WHAT THE TASK REQUIRES: Scale every coordinate in the answers by 1.35, rounding to whole numbers with halves rounded up, and write out again the records starting with the line with "Screen dimensions: 1024x735" and going on through the line with "click(580, 109)", both lines included and requests kept unchanged. Leave the pictures out of your output.

(Records from a data collection)

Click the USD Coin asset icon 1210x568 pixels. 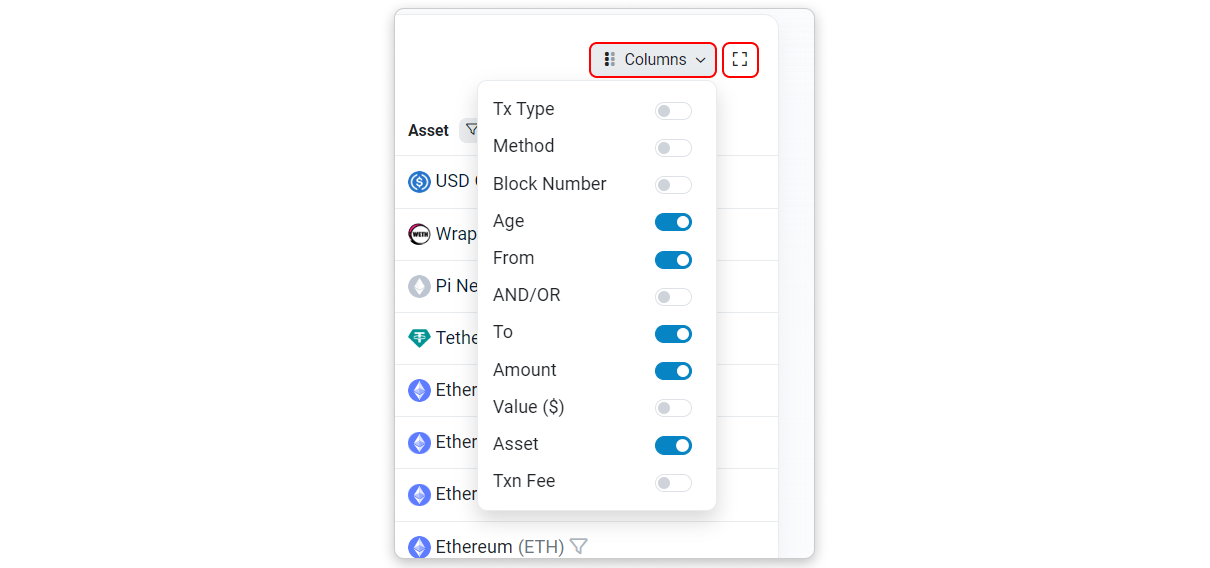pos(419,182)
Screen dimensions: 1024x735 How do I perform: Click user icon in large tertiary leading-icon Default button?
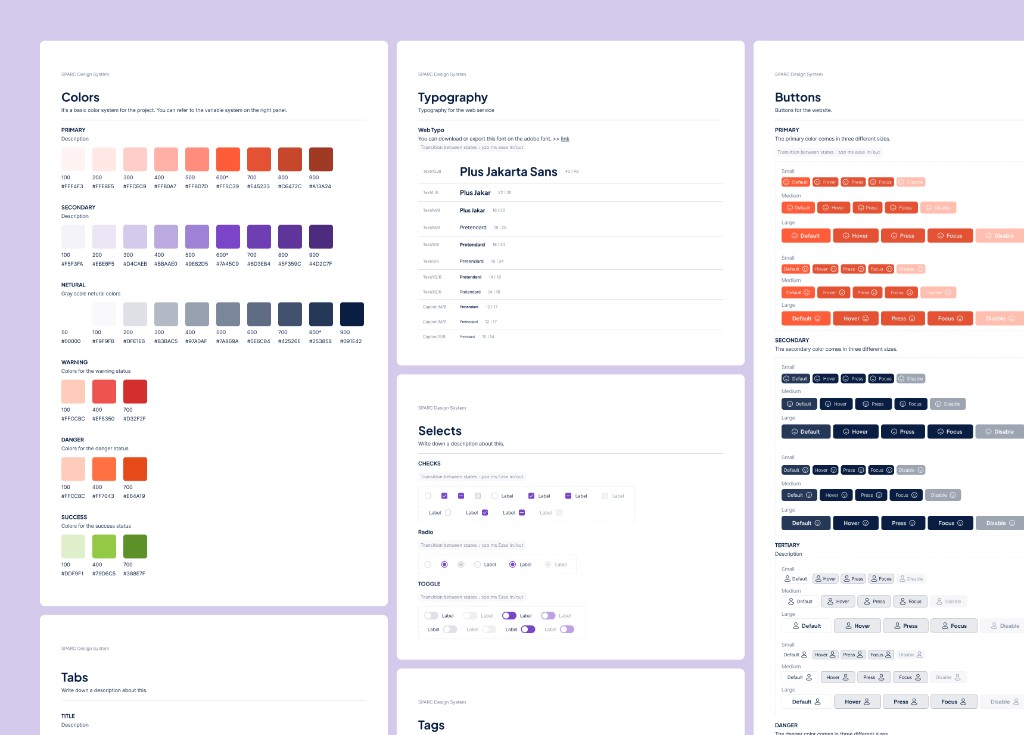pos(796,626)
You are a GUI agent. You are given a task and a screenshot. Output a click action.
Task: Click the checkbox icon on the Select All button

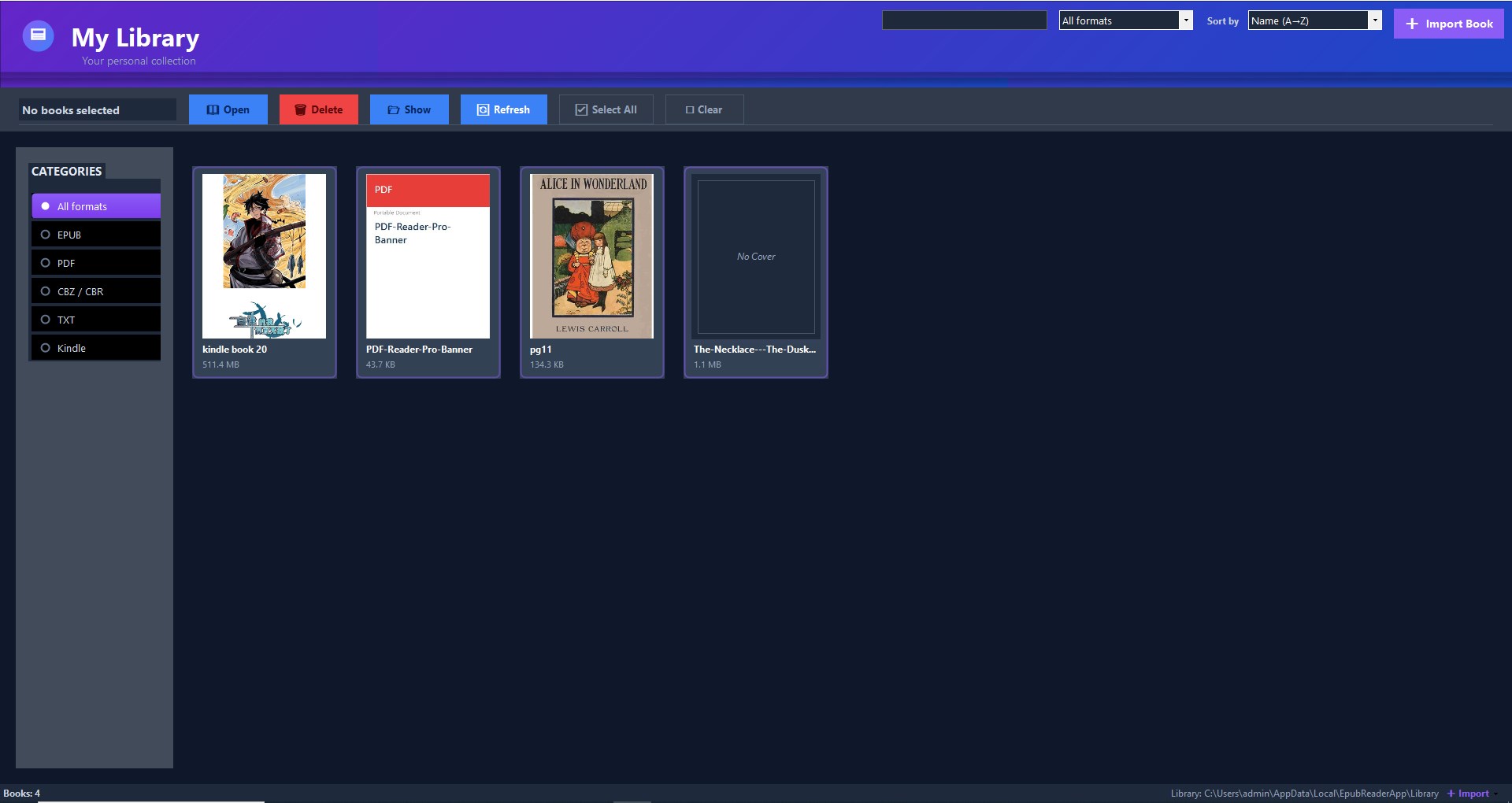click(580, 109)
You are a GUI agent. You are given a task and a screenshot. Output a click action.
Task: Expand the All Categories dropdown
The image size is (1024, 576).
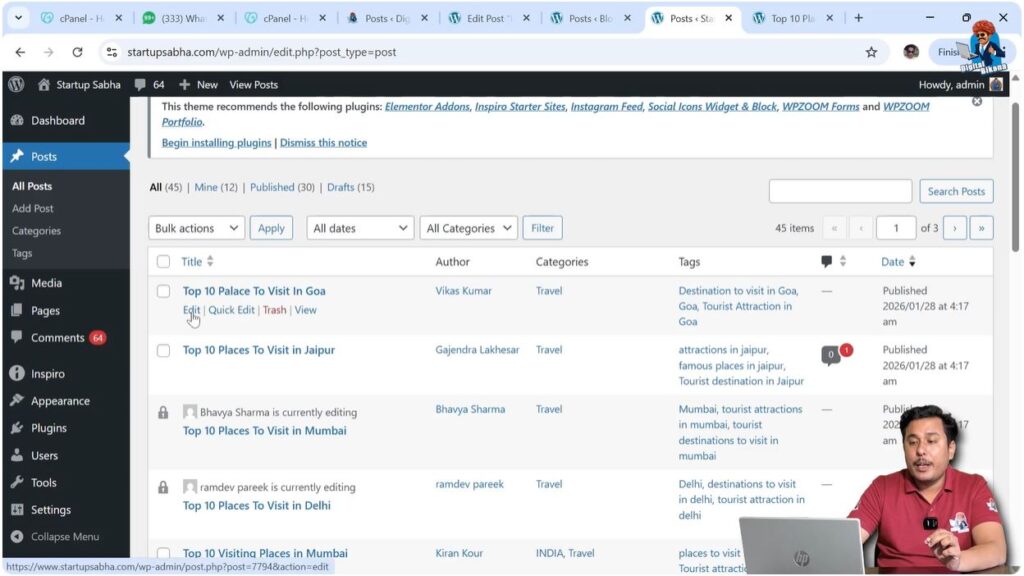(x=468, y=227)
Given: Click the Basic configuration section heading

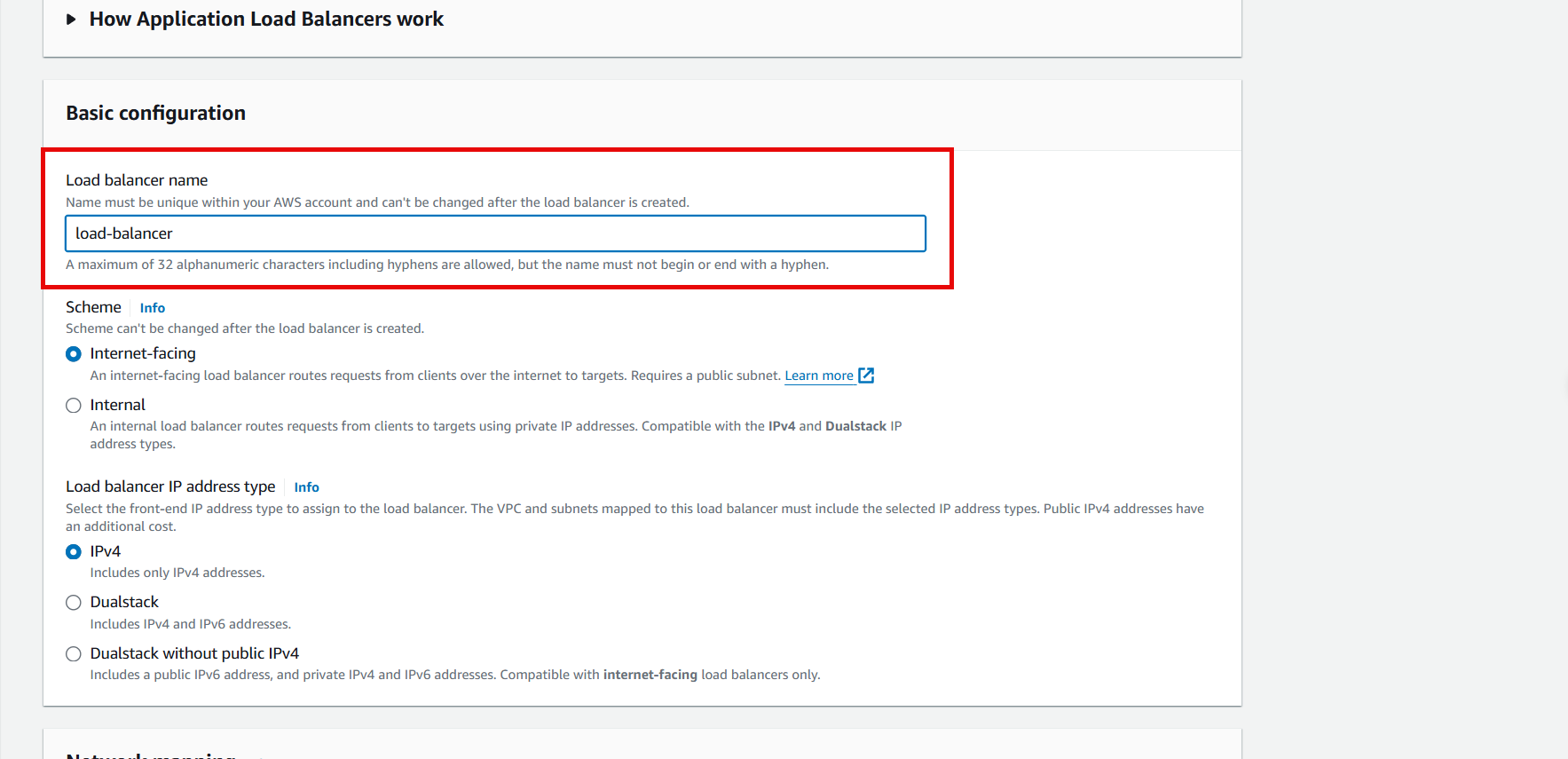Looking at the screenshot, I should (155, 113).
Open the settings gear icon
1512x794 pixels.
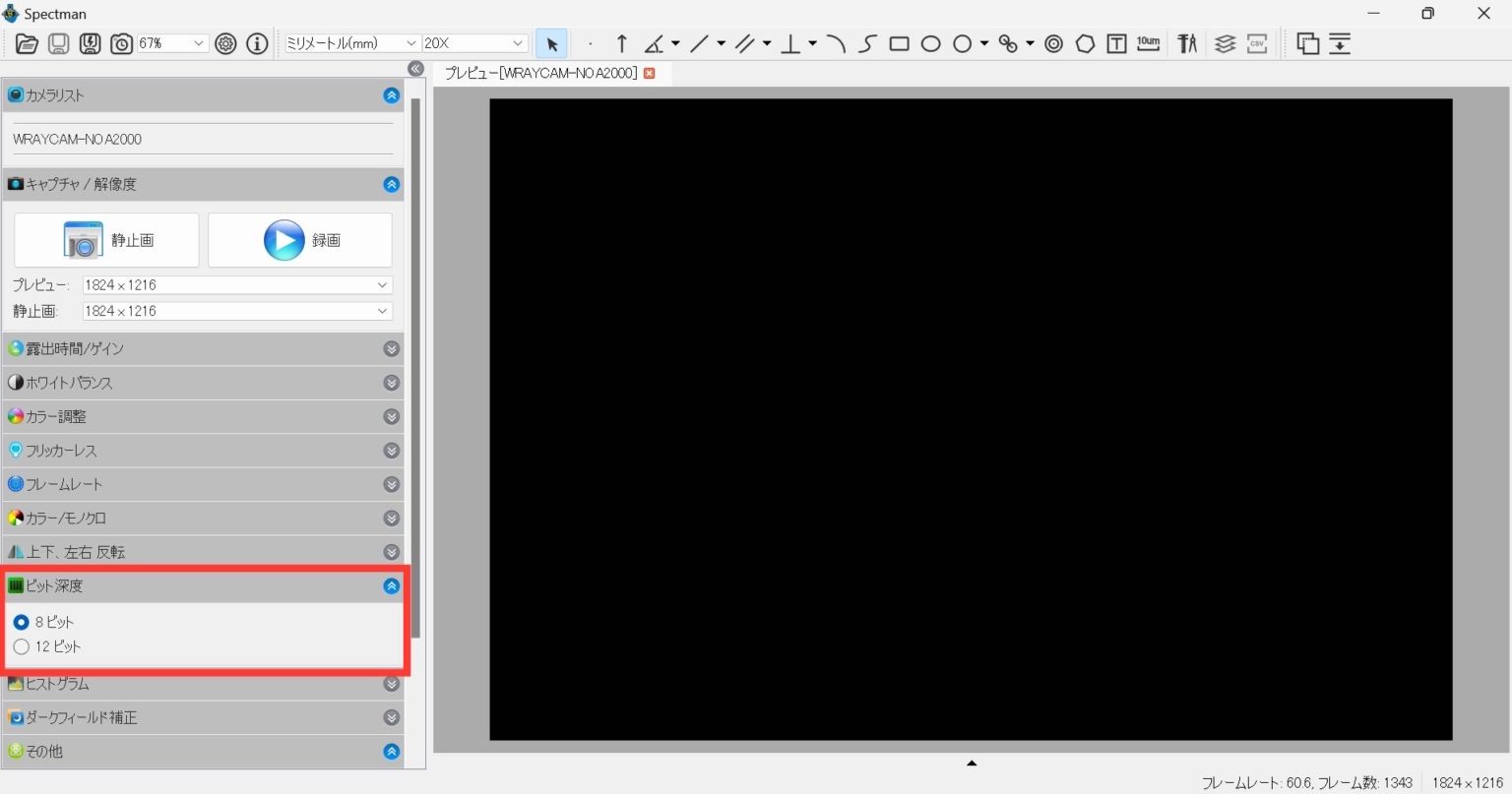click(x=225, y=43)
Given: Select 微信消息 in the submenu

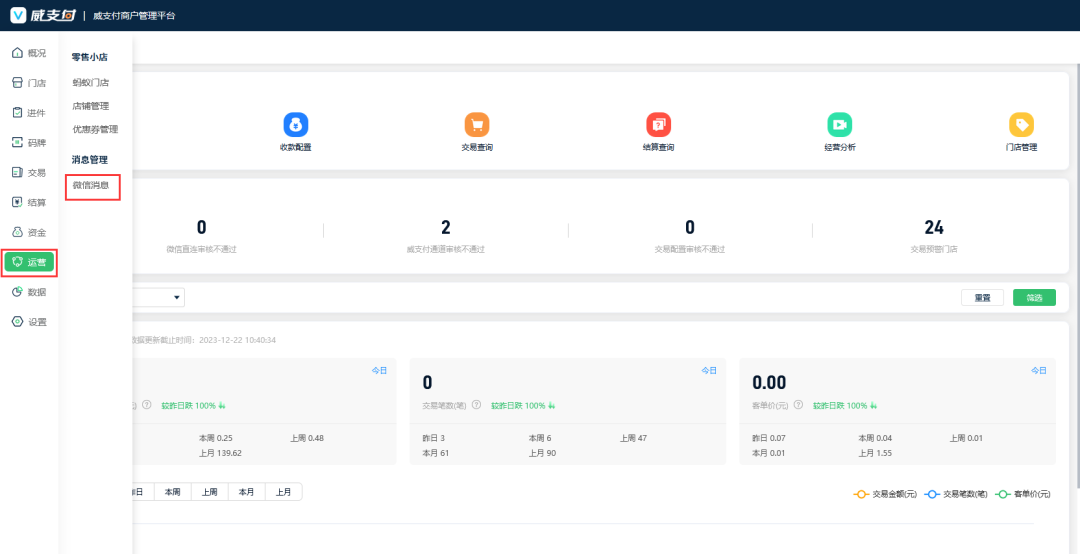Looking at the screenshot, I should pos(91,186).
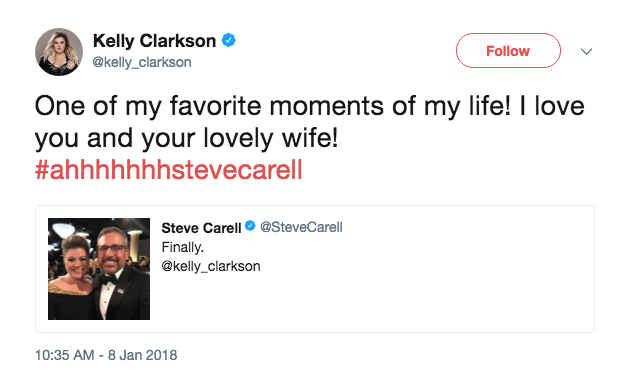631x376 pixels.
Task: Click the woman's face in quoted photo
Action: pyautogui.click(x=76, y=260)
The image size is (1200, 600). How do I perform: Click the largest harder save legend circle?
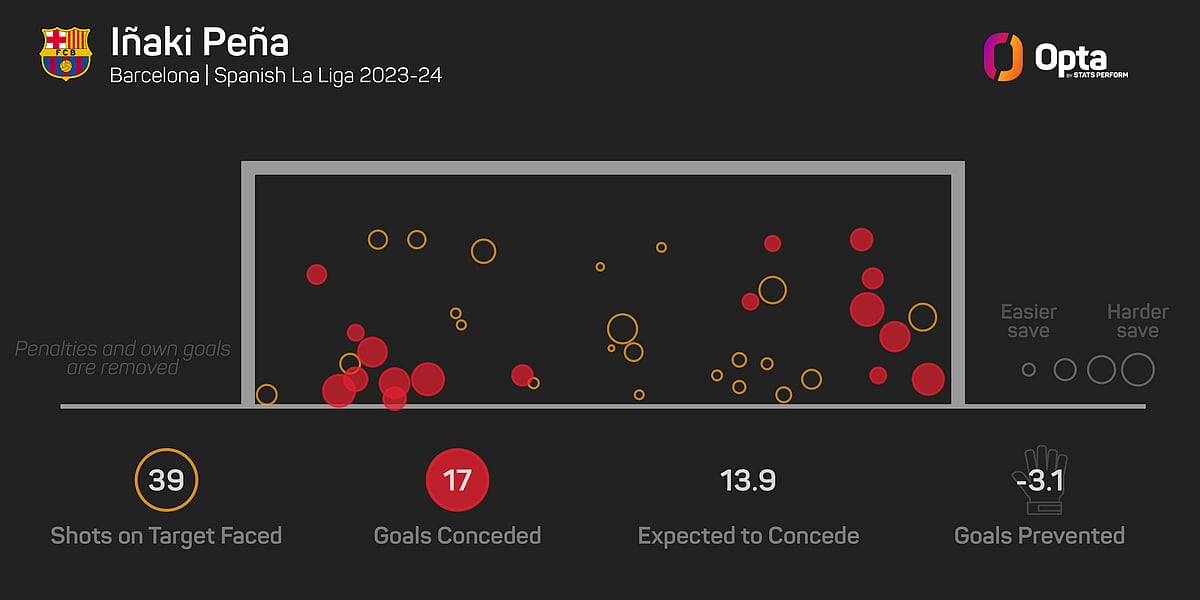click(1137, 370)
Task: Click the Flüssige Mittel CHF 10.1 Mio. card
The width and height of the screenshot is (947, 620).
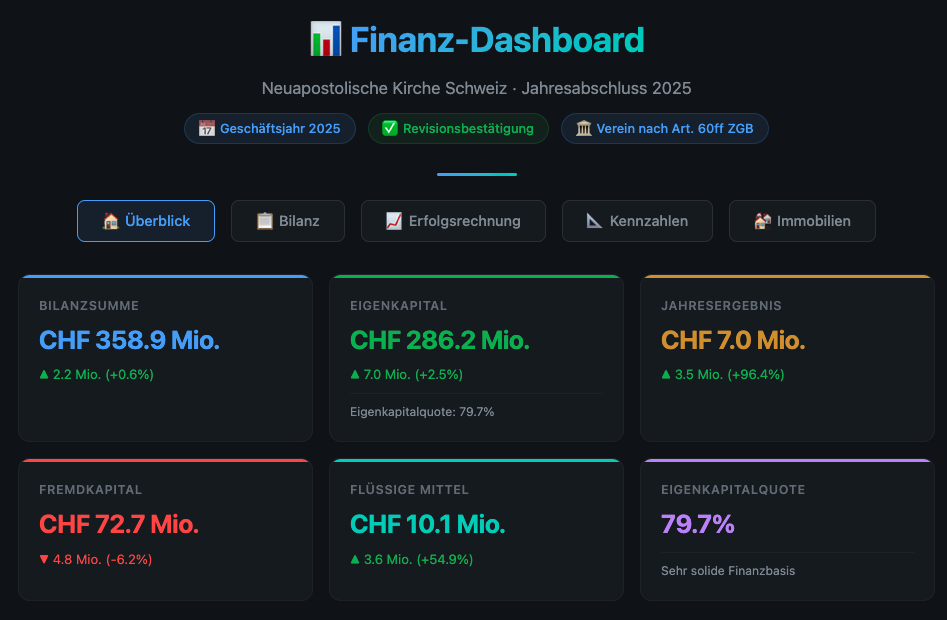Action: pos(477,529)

ANSWER TO THE TASK:
Screen dimensions: 1024x735 How do I perform: Click user icon in large tertiary leading-icon Default button?
pos(1075,845)
You are a GUI agent. You are given a task and a screenshot. Output a click action.
Task: Click the checkbox icon on the Select All button

click(783, 147)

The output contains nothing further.